Homes have been swept away. Lives have been lost. And yet, the public remains curiously calm, as if lulled into resignation. The architects of this plunder, the politicians cloaked in power, scramble to erase their footprints, scapegoating fall guys and redirecting blame toward a former president, who was quietly extradited to a foreign tribunal under questionable legality. The spectacle is grotesque, and the complicity, both domestic and foreign, is chilling.
I find myself torn. Should I admire my people's restraint, their refusal to descend into chaos? Or should I mourn their indifference, their normalization of poverty, their quiet acceptance of a government under which drugs proliferate and dignity erodes?
Among the few who remain vigilant, fear Martial law because it looms as a threat should unrest boil over, potentially consolidating power further into the hands of the president’s wife—a figure whose influence already casts a long, ominous shadow. Patriots whisper of a deeper dread: that every policy, every maneuver, carries the imprimatur of Western powers, whose interests our politicians and media seem eager to serve.
The so-called EDSA Revolution was once hailed as a triumph of democratic will, but now appears, in hindsight, more like a staged performance, orchestrated by external forces to preserve their geopolitical foothold. It brought no structural reform, no reckoning. Just a new set of actors playing the same old game.
A new so-called People Power movement is set to be launched next week, curiously led by a figure from the mainstream media, an institution that has long been seen as loyal to the current administration. This immediately raises the question: what is the real agenda behind it?

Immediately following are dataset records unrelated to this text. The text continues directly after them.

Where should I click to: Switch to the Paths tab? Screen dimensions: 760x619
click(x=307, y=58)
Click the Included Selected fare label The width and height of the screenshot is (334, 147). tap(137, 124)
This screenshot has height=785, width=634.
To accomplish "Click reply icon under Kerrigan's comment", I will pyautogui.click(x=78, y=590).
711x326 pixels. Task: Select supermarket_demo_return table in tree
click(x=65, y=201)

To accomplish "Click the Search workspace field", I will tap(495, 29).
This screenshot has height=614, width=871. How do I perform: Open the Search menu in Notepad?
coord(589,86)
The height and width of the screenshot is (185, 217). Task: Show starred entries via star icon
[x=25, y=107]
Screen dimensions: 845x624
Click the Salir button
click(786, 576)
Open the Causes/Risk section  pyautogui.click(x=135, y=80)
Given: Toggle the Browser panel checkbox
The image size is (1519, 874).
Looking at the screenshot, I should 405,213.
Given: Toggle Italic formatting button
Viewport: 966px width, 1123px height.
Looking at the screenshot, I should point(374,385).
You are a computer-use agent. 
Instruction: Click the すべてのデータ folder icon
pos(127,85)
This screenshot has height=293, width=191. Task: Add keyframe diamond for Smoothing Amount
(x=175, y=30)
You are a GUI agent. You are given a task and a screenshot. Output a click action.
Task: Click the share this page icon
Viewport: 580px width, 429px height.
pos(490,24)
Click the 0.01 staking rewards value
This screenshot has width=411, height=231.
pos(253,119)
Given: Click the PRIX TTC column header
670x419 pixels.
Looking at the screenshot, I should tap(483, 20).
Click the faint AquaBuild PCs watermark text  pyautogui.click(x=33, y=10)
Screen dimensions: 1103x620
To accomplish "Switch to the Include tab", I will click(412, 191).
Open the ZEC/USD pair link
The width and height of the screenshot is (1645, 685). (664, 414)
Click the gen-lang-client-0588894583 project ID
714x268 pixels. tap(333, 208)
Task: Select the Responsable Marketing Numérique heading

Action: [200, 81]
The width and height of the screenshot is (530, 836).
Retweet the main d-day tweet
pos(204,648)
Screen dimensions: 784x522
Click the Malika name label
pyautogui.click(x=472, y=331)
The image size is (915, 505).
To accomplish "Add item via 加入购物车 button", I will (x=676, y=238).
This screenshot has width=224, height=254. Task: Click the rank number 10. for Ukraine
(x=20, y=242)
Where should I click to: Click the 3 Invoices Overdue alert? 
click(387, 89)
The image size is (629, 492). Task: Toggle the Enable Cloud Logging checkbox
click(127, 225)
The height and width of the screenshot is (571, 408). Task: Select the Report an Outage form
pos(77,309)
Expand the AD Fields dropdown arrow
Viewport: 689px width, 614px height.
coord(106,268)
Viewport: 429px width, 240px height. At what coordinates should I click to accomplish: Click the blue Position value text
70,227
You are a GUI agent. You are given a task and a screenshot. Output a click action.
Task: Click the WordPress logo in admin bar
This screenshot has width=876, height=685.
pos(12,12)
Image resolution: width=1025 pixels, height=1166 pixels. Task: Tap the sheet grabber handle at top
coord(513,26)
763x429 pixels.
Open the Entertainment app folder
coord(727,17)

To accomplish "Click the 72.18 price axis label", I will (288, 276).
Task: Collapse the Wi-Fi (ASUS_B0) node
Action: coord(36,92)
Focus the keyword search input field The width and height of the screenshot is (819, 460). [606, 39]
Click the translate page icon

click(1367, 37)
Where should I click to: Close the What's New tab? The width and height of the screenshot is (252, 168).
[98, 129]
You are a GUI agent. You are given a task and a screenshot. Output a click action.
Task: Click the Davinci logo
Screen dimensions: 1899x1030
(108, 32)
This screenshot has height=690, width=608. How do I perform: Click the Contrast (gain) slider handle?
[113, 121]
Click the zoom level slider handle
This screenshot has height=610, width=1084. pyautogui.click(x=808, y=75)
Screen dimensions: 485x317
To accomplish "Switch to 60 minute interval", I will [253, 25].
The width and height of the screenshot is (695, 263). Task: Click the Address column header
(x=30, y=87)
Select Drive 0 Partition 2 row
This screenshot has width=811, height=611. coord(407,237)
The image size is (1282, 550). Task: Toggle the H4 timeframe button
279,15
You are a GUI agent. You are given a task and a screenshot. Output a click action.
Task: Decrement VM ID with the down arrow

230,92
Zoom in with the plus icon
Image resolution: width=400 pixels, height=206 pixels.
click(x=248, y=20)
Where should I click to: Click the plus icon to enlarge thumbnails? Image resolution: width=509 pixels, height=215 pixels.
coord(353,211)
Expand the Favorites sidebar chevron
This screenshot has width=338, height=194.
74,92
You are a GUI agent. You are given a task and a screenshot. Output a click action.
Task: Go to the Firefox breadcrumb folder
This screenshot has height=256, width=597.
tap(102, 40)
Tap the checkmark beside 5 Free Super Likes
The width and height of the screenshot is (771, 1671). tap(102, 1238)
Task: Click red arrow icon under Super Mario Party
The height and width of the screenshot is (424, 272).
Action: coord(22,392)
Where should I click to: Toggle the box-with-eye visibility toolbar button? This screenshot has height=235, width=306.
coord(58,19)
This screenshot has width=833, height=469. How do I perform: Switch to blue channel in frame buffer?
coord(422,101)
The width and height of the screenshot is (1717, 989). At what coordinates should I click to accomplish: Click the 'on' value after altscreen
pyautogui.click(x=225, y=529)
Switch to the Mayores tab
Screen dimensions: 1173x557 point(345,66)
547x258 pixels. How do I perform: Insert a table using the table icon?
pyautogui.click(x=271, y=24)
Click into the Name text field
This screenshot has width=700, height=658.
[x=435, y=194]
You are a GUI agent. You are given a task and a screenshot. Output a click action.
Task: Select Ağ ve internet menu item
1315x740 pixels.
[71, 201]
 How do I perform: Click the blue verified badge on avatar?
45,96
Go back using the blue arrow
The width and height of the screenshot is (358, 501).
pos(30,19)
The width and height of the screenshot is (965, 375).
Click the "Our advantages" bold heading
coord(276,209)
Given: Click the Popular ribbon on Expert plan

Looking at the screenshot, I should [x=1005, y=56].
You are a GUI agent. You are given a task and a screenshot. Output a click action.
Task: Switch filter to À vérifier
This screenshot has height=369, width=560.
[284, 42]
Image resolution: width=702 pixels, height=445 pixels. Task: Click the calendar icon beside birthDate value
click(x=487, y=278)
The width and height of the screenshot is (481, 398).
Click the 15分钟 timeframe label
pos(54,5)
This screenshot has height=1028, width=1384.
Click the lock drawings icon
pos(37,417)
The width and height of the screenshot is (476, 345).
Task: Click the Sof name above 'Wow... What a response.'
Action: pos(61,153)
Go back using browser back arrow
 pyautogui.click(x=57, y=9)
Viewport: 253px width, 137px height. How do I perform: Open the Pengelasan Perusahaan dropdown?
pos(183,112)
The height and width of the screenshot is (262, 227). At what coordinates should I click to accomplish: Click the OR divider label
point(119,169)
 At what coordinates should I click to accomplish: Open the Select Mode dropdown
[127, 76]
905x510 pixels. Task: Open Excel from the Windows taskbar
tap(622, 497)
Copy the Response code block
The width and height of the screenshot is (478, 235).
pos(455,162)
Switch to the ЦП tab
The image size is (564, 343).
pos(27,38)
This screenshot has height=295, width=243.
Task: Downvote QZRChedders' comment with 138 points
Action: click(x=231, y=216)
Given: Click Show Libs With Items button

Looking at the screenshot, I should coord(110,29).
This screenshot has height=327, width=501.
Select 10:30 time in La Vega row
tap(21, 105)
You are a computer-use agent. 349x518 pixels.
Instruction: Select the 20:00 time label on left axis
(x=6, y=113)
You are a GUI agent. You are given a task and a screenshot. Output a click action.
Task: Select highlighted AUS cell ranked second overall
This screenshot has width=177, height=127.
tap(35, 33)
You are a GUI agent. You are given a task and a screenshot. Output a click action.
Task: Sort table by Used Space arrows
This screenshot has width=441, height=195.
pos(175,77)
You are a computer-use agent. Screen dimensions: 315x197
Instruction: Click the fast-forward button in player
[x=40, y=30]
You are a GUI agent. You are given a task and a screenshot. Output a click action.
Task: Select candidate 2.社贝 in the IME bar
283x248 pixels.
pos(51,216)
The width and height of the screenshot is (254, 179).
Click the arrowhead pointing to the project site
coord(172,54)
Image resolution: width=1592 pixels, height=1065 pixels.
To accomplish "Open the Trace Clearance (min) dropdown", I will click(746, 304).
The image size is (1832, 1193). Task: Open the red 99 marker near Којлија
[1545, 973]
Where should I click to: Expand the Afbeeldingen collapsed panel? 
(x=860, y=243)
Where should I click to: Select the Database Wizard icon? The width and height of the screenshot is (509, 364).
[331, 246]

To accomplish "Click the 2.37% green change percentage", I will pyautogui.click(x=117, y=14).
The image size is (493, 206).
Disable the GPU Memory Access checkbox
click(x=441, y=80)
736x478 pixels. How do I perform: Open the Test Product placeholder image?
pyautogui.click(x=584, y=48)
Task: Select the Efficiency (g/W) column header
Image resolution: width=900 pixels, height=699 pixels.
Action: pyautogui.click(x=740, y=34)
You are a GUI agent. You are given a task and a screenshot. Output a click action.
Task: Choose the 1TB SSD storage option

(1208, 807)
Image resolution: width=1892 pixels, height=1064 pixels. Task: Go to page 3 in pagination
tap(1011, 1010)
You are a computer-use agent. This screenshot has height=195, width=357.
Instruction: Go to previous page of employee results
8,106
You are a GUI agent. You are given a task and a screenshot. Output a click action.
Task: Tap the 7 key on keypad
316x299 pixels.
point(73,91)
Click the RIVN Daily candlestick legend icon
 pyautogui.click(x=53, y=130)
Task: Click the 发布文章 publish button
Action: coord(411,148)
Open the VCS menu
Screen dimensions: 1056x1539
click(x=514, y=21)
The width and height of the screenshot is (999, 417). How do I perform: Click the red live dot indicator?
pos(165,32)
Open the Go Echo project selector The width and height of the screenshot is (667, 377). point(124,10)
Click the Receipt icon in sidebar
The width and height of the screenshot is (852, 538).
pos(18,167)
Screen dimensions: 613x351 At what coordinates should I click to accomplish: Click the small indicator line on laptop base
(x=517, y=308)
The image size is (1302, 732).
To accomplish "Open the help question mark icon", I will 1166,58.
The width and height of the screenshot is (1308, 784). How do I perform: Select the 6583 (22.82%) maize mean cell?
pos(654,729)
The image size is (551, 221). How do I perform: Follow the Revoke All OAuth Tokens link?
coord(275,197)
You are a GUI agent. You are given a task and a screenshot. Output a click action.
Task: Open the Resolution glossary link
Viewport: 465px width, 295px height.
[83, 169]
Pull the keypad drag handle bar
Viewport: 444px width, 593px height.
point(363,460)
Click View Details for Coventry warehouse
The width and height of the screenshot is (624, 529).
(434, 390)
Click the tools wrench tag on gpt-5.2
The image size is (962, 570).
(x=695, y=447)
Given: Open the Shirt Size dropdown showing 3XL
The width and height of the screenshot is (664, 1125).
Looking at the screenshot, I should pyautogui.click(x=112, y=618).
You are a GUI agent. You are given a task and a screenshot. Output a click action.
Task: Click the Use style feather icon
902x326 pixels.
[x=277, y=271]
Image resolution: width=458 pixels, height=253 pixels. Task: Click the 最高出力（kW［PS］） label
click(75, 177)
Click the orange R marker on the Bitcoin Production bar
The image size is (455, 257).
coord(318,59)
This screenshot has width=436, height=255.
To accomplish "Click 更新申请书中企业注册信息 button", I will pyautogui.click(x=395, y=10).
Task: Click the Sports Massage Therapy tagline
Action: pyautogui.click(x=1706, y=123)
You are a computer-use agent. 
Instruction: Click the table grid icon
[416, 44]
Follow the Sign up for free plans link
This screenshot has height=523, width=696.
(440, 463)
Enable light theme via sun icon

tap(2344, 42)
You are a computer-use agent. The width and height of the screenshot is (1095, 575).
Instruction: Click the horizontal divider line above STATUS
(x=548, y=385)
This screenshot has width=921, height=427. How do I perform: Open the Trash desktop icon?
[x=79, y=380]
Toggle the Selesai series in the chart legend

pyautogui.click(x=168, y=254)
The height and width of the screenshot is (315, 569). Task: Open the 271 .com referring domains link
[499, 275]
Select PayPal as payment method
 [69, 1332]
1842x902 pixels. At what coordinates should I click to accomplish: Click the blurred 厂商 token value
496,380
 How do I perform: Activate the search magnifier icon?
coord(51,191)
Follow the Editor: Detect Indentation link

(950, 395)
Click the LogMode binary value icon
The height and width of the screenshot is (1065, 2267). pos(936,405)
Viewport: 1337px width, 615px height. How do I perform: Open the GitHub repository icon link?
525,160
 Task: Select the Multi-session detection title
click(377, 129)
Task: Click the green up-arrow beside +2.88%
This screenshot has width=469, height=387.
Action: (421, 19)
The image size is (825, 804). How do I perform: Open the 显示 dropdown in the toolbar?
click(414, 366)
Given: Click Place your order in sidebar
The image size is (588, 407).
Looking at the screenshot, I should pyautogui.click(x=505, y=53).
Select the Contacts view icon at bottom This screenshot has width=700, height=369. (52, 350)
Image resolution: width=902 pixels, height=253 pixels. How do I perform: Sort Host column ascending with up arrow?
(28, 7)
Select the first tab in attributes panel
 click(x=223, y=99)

If the movement merely targets private citizens while turning a blind eye to the entrenched corruption of those in power, then it is nothing more than political theater; another spectacle designed to distract rather than liberate. Genuine uprisings are never staged to protect the ruling elite; they are born from the collective will of the people to hold their leaders accountable. And without the tacit approval of both internal power brokers and the external deep state forces that often dictate the direction of regime changes, this orchestrated movement will be stillborn. It risks becoming just another carefully choreographed performance, rather than a true spark of reform.
True independence? We haven’t really tasted it. Not since Duterte dared to defy the West. But look where that defiance led him, and it's enough for modern patriots to change their minds and join the throng of a defeatist crowd. The illusion of uprising from the lower class remains just that: an illusion. As I've said over and over again, the armed forces, once sworn to protect the people, now serve the politicians. The state has become a fortress for oligarchs, addicts, and gluttonous sociopaths who are shielded by global powers with agendas far removed from the Filipino soul.
And so, hopelessness hangs heavy in the air. It is not just a feeling; it is a blunt condition, an accepted system, and a life sentence of misery and abuses.